Copy out the entries word for word, from the first line through the line containing "click(x=1006, y=16)", and include that line.
________
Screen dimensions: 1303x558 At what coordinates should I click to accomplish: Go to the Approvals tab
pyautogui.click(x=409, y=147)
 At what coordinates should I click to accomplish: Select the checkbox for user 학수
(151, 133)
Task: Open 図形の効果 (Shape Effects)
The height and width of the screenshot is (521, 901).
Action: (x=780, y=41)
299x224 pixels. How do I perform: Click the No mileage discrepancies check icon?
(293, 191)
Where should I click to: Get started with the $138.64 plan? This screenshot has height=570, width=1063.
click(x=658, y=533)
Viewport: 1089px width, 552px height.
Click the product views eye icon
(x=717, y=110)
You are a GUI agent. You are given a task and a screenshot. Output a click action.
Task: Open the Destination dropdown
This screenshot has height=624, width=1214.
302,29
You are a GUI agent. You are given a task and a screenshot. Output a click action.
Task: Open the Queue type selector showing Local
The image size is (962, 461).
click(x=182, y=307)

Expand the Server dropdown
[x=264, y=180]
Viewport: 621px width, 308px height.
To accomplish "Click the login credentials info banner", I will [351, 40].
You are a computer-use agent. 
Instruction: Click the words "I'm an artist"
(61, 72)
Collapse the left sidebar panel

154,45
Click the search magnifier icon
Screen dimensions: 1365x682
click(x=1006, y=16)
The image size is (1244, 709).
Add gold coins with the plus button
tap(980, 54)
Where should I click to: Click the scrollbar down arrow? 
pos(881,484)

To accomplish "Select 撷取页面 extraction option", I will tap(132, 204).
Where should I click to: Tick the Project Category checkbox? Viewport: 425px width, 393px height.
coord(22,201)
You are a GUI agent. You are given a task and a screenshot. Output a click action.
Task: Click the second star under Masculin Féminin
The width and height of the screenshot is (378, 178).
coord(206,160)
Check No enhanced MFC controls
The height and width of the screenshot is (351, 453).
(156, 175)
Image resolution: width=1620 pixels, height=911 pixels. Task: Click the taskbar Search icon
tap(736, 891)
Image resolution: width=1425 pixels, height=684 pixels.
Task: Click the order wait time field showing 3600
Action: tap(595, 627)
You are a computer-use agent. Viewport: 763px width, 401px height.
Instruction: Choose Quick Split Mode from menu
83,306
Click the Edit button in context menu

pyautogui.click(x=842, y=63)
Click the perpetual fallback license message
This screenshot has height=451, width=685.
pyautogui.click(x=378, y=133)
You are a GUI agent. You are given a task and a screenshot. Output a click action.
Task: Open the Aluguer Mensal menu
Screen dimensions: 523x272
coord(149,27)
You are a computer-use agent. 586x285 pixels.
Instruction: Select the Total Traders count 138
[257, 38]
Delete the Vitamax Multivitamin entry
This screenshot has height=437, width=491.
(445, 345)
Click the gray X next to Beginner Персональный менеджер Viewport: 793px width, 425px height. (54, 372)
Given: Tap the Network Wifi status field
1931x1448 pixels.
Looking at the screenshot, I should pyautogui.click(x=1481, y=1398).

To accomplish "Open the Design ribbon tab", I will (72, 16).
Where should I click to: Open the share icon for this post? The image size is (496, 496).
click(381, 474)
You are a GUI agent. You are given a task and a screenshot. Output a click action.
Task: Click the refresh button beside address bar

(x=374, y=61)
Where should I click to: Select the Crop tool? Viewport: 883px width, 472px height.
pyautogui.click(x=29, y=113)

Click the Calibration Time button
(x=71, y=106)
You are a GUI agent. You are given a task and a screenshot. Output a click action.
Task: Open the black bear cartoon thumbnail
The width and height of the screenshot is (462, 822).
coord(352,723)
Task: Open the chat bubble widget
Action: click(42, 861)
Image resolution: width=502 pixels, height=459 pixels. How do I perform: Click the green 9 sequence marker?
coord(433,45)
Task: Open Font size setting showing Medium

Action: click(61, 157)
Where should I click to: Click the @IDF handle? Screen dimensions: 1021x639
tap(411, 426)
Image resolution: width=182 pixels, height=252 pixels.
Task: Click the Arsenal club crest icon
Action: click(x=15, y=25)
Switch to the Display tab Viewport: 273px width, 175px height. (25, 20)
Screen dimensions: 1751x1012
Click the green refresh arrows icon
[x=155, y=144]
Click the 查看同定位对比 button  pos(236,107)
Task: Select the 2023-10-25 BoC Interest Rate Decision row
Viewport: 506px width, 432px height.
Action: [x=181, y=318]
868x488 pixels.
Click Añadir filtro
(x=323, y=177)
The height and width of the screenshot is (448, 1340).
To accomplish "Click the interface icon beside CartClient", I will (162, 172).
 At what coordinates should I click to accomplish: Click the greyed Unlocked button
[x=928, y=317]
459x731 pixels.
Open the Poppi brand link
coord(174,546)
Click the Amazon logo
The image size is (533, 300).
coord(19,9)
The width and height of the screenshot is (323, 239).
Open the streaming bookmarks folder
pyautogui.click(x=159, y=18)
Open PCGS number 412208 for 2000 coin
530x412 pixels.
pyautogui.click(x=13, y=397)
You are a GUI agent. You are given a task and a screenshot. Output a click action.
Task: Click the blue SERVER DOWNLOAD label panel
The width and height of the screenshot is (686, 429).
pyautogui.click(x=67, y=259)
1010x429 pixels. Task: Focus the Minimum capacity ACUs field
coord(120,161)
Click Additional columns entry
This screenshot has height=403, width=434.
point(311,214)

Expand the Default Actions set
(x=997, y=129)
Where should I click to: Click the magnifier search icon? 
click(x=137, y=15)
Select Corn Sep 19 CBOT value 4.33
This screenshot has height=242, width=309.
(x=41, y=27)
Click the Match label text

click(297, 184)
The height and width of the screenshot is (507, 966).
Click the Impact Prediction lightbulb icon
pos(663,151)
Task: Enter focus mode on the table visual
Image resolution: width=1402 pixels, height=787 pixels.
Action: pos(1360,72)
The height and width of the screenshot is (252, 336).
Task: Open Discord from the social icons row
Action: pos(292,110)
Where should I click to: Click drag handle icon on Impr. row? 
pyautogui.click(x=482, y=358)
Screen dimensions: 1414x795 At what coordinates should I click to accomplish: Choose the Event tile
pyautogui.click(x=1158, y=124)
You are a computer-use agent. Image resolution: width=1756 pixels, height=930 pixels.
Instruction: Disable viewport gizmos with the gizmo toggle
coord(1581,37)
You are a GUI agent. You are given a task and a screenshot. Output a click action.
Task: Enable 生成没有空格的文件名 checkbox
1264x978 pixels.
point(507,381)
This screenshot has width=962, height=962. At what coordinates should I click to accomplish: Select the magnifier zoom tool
________
● **FINAL ANSWER**
Screen dimensions: 1303x558 At what coordinates should I click to accomplish: Go to the Approvals tab
pyautogui.click(x=409, y=147)
 At what coordinates should I click to accomplish: Select the checkbox for user 학수
(151, 133)
Task: Open 図形の効果 (Shape Effects)
The height and width of the screenshot is (521, 901).
Action: (x=780, y=41)
299x224 pixels. How do I perform: Click the No mileage discrepancies check icon?
(293, 191)
Where should I click to: Get started with the $138.64 plan? This screenshot has height=570, width=1063.
click(x=658, y=533)
Viewport: 1089px width, 552px height.
Click the product views eye icon
(x=717, y=110)
You are a GUI agent. You are given a task and a screenshot. Output a click action.
Task: Open the Destination dropdown
This screenshot has height=624, width=1214.
302,29
You are a GUI agent. You are given a task and a screenshot. Output a click action.
Task: Open the Queue type selector showing Local
The image size is (962, 461).
click(x=182, y=307)

Expand the Server dropdown
[x=264, y=180]
Viewport: 621px width, 308px height.
To accomplish "Click the login credentials info banner", I will [351, 40].
You are a computer-use agent. 
Instruction: Click the words "I'm an artist"
(61, 72)
Collapse the left sidebar panel

154,45
Click the search magnifier icon
Screen dimensions: 1365x682
click(x=1006, y=16)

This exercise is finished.